Makes gcc raise the following warning:

initialization of 'const char **' from incompatible pointer type 'char *'

Help me figure this out?

2 Answers

4
Obid On Best Solutions

you want array of pointers

const char *AST_NODE_TYPE_NAMES[] = {
    "AST_NODE_CONSTANT",
    "AST_NODE_BINARY",
    "AST_NODE_UNARY",
    "AST_NODE_VARIABLE",
    "AST_NODE_ASSIGNMENT",
    "AST_NODE_STATEMENTS",
};

and this array can eventually decal to the pointer you want:

const char **foo1 = AST_NODE_TYPE_NAMES;
const char **foo = &AST_NODE_TYPE_NAMES[0];

you can also use the compound literal (which actually is the array of pointers in this case) to initialize this pointer

const char** AST_NODE_TYPE_NAMES =(const char *[]) {
    "AST_NODE_CONSTANT",
    "AST_NODE_BINARY",
    "AST_NODE_UNARY",
    "AST_NODE_VARIABLE",
    "AST_NODE_ASSIGNMENT",
    "AST_NODE_STATEMENTS",
};
1
Antti Haapala On

A pointer is not an aggregate but a scalar, and it expects one value to initialize it.

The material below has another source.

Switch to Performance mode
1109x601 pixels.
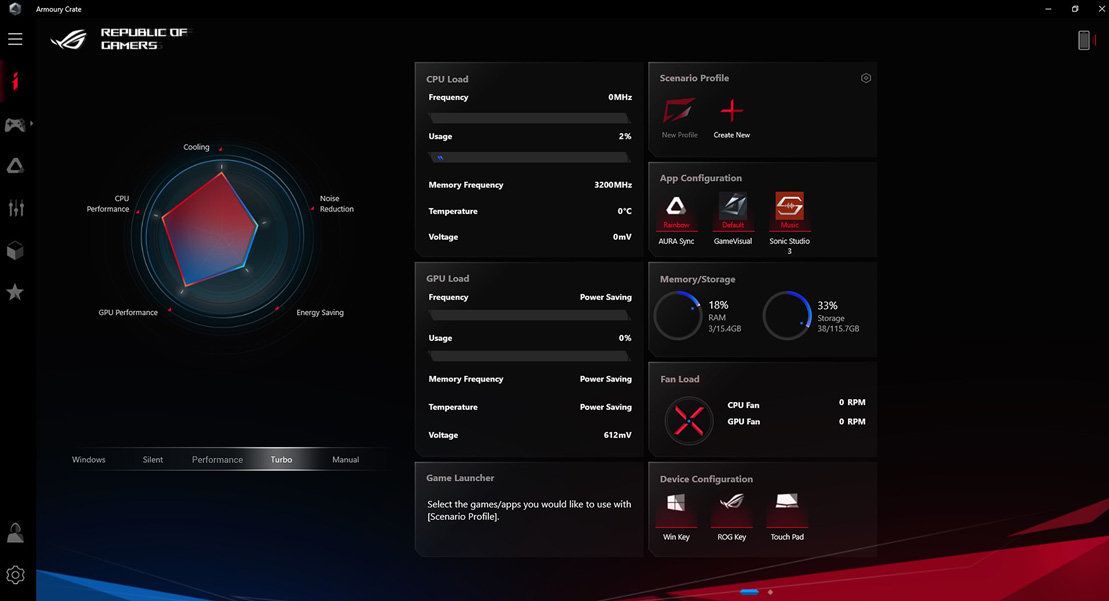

In C it is also permissible to wrap the scalar initializer in { }!

Thus:

const char** AST_NODE_TYPE_NAMES = {
     "AST_NODE_CONSTANT",
     "AST_NODE_BINARY",
     "AST_NODE_UNARY",
     "AST_NODE_VARIABLE",
     "AST_NODE_ASSIGNMENT",
     "AST_NODE_STATEMENTS",
};

tries to initialize one pointer to pointer to const char with the address of the first character of string literal "AST_NODE_CONSTANT", but that does not have type const char ** but just char *. In addition to that, there are 5 excess initializers, namely the following strings.


What you of course want to do is to initialize an array, as P__J__ already showed.